Example 5. The method of any of examples 1-4, further including determining the subsection of the eBook on which the reader is focused using at least one or more of an eye-tracking sensor or a gaze-tracking sensor.
Example 6. The method of example 5, further including adjusting the context-appropriate sounds in response to determining that the reader is focused on a dialogue-focused passage identified in the received LXM response.
Example 7. The method of any of examples 1-6, further including determining the subsection of the eBook on which the reader is currently focused using historical data to determine a reading pace, time estimates for sound effects, and transition points in a soundscape based on the determined reading pace.
Example 8. The method of any of examples 1-7, further including determining music for one or more subsections in the section of the eBook based on the received LXM response.
Example 9. The method of example 8, further including reducing or halting the music during an intense dialogue or transition sounds to match narrative shifts identified in the received LXM response.
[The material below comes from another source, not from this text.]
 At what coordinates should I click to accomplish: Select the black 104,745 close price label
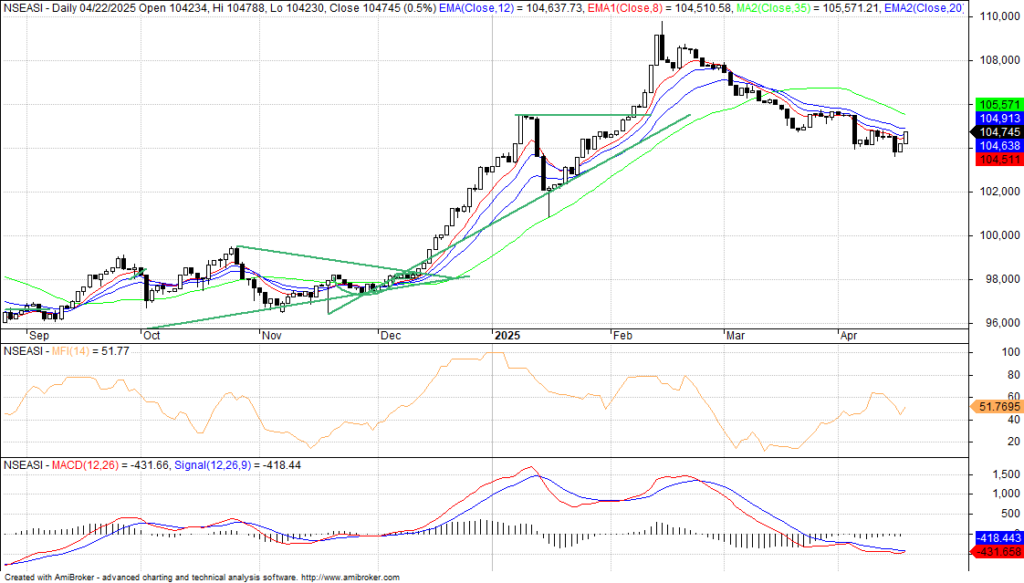tap(997, 132)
As used in this application, terminology such as “component,” “module,” “system,” etc., is intended to encompass a computer-related entity. These entities may involve, among other possibilities, hardware, firmware, a blend of hardware and software, software alone, or software in an operational state. As examples, a component may encompass a running process on a processor, the processor itself, an object, an executable file, a thread of execution, a program, or a computing device. To illustrate further, both an application operating on a computing device and the computing device itself may be designated as a component. A component might be situated within a single process or thread of execution or could be distributed across multiple processors or cores. In addition, these components may operate based on various non-volatile computer-readable media that store diverse instructions and/or data structures. Communication between components may take place through local or remote processes, function, or procedure calls, electronic signaling, data packet exchanges, memory interactions, among other known methods of network, computer, processor, or process-related communications.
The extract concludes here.